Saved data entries
----

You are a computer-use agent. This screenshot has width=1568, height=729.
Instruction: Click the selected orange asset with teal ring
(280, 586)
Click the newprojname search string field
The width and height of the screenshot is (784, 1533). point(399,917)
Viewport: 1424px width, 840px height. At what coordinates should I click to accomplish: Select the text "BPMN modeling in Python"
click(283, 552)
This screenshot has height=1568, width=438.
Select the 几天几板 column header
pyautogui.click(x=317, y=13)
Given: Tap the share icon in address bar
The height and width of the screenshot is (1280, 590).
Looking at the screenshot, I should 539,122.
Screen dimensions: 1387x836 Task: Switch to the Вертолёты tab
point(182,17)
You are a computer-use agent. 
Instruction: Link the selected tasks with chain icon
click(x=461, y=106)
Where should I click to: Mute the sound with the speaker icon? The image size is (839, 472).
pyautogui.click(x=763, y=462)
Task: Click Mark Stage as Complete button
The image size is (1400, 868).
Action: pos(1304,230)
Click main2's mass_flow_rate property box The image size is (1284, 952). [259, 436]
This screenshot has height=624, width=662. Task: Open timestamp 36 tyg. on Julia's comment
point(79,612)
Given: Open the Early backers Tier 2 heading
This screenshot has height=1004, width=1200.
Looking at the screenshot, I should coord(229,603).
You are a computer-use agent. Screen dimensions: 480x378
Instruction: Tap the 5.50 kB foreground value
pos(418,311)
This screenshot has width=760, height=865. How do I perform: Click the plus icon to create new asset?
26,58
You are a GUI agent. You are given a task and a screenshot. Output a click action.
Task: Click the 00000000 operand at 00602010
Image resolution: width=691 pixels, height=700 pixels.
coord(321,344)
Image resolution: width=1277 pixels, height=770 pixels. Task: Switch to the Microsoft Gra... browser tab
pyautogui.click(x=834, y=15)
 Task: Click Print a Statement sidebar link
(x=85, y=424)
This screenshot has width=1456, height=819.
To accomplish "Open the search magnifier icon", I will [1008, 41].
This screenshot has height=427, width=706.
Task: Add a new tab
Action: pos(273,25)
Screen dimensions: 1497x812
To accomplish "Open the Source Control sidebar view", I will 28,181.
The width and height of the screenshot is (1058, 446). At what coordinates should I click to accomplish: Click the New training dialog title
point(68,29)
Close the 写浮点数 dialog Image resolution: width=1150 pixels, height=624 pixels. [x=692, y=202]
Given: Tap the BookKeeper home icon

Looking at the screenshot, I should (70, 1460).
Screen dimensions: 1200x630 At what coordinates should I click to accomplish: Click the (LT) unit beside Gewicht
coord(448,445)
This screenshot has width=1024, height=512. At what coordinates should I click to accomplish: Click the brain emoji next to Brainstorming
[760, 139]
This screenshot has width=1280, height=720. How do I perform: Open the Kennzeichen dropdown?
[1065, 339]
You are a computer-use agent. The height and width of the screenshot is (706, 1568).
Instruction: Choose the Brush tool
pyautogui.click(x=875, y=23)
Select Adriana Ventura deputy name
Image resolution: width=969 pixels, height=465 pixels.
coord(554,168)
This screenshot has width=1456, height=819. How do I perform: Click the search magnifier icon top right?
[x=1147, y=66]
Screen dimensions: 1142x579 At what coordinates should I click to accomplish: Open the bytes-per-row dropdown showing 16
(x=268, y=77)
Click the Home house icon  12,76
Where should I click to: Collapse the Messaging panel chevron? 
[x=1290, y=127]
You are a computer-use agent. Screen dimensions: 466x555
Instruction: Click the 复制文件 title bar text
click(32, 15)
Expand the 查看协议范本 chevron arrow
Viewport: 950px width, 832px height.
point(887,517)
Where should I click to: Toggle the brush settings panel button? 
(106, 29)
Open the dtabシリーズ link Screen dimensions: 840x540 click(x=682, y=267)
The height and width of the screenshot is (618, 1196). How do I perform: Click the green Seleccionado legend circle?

----

◆ **REQUIREMENT**
Your answer should be the lines above from the one containing "The image size is (1400, 868)." through the one containing "Given: Open the Early backers Tier 2 heading", copied exactly and with both ends kept.

◆ **RESULT**
The image size is (1400, 868).
Action: pos(1304,230)
Click main2's mass_flow_rate property box The image size is (1284, 952). [259, 436]
This screenshot has height=624, width=662. Task: Open timestamp 36 tyg. on Julia's comment
point(79,612)
Given: Open the Early backers Tier 2 heading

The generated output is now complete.